The Days Passed, the Nights Passed

[February 2008] When I was a kid, the National Film Board of Canada ran short documentary vignettes between TV shows. One that I remember vividly was about Christopher Columbus’s expedition to the New World. The film was stop-motion with ships rocking up and down on conspicuously fake waves. The line that stands out in my mind explained how long the journey lasted and how some people were getting impatient. “The days passed. The nights passed. The crew began to grumble.” 1

The passage of time testing our patience is familiar to writers. We wait to hear about submissions. When we’re fortunate enough to have something accepted, we wait for the work to make its way through the publication process. A recent New York Times essay asks the quasi-rhetorical question Why Does it Still Take So Long To Publish a Book? In it, Rachel Donadio writes, “For writers, few steps in the publishing process are as strange as the state of suspended animation between submitting a manuscript and seeing the book appear in stores. The sudden change in cabin pressure from writing to waiting can be jarring — and can last a very long time.”

Waiting is part of the business, but there is a limit to what most of us are willing to put up with. The publisher can’t acquire your work and then just sit on it indefinitely. Well, let me phrase that differently—if you have done due diligence, the publisher can’t do that. However…

I sold a short story to an anthology four years ago. The anthology had an editor, of course, a publisher, and a tentative publication date. Editorial work was performed on the story. Contacts were executed. And then the waiting began. The publisher slowed down. They regrouped. They waffled. I didn’t pay a lot of attention to things because the editor kept us up to date on the ever-shifting publication date. It wasn’t one of those worrying situations where everything goes quiet.

I’m a patient guy, and it was just one story out of many. However, at a certain point I grew frustrated. The publisher was going to release the book as an expensive hardcover, which meant it probably wasn’t going to sell many copies. I decided enough was enough, so I went to the file cabinet where I store my submissions to look at the contract to see when the rights reverted to me. That’s when I discovered my oversight. The contract lacked a reversion clause.

Now, I’m not a contract lawyer, so there may be conditions under which I could have reclaimed my story rights any way, but I felt stuck. The days passed and the nights passed. The weeks, months and years, too. I didn’t grumble—well, not much, anyway, and not to anyone where it would have mattered.

The story has a happy ending, though, in that the publisher ultimately decided not to release the anthology in question and the story was returned to me. I made a personal vow: to never again sign a contract that did not have a rights reversion clause.

A good and fair contract protects both parties—in this case, the author and the publisher. Short story contracts tend to be fairly simple documents; occasionally, as I discovered, to their detriment. A reversion clause is not complex. “It is understood that if the Anthology is not published within twenty-four (24) months of the signing of the Agreement, all rights granted thereunto the Editors will automatically revert to the Author, and any advance paid will not be deemed returnable.”

Mind you—this clause was written by the editors, and it is solely for the author’s benefit. Isn’t that cool? It’s part of a fair arrangement between the two parties. If the editor can’t get his or her act together and produce the book containing your work, at some point they’ll throw up their hands and say “uncle.” What’s especially cool is the final clause: any money I’ve been paid in advance is mine, mine, mine. Woo-hee. The clause is a motivator for the editor, anathema to procrastinators.

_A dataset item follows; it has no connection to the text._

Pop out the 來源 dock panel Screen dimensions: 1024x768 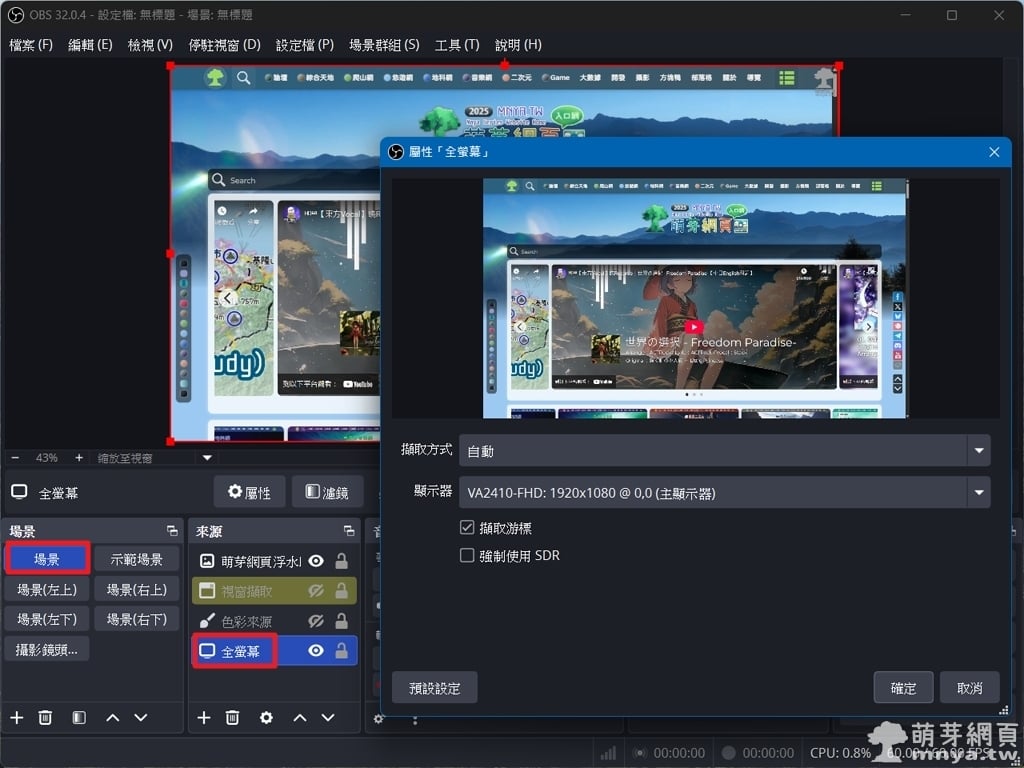pos(348,531)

I’ve also been the beneficiary of reversion clauses. My agent sold translation rights to my first book to a foreign publisher. The contract gave them two years to produce the book. They didn’t. If some day they decide to get their rear in gear and proceed with the translation, they have to ante up all over again. In the interim, I’m at liberty to pursue other options.

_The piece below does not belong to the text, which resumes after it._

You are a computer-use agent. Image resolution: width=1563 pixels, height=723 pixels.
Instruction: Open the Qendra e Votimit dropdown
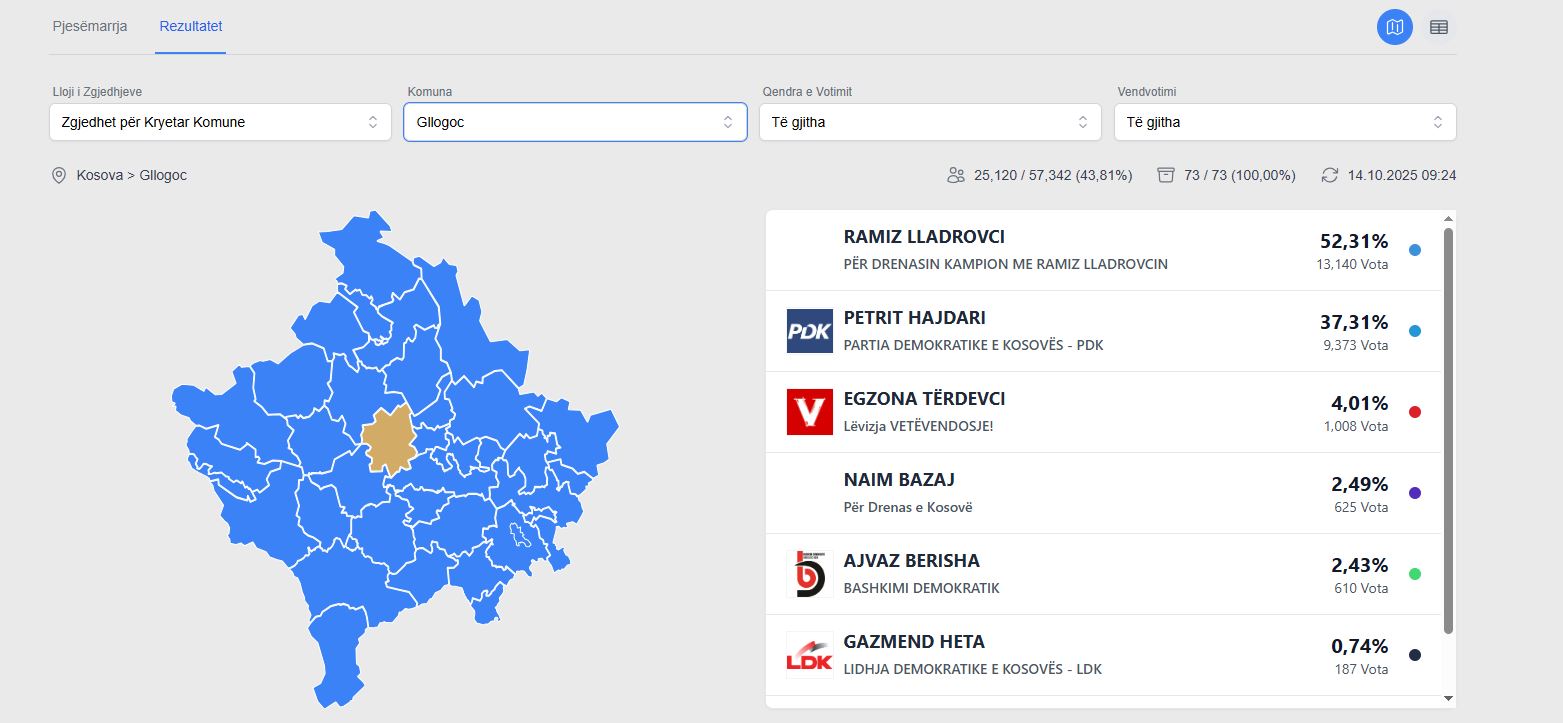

The language can vary. Here’s another version “In the event that the above-mentioned Anthology has not been published within 24 months of signing of this agreement, rights revert to the Author, and the Author has the right to sell or arrange for publication of the above-named Work in any manner. Author is expected to make no repayment of advances if for any reason—publication delays or otherwise—rights under this agreement have reverted to the Author.” This one spells out what the word “reversion” implies, but it all means the same thing.2

It’s easy to overlook something that isn’t there. We read and reread our contracts, looking for a word out of place, or a rights grab, or an excessive period of exclusivity, but it’s very easy to miss something that’s missing.

Failing to include a reversion clause is a fairly common occurrence in small press contracts. I’m a member of a mailing list where a group of writers are discussing the fates of stories they have had accepted for a couple of anthologies that have been delayed.

The days are passing, the nights are passing—it’s a shame to hear the crew grumbling.


1The documentary had an ironic ending. Just as the lookout discovered land, a Viking longboat is shown in the distance heading back across the Atlantic for home, a nod to the fact that Columbus didn’t actually discover terra incognito. But that’s neither here nor there.

 2This isn’t the end of the story when it comes to reversion clauses. Different language is required for works that remain in print—book-length works, in other words. Contracts for these works must cover the circumstances under which the book is declared out of print, at which time rights should once again return to the author. That’s another issue altogether.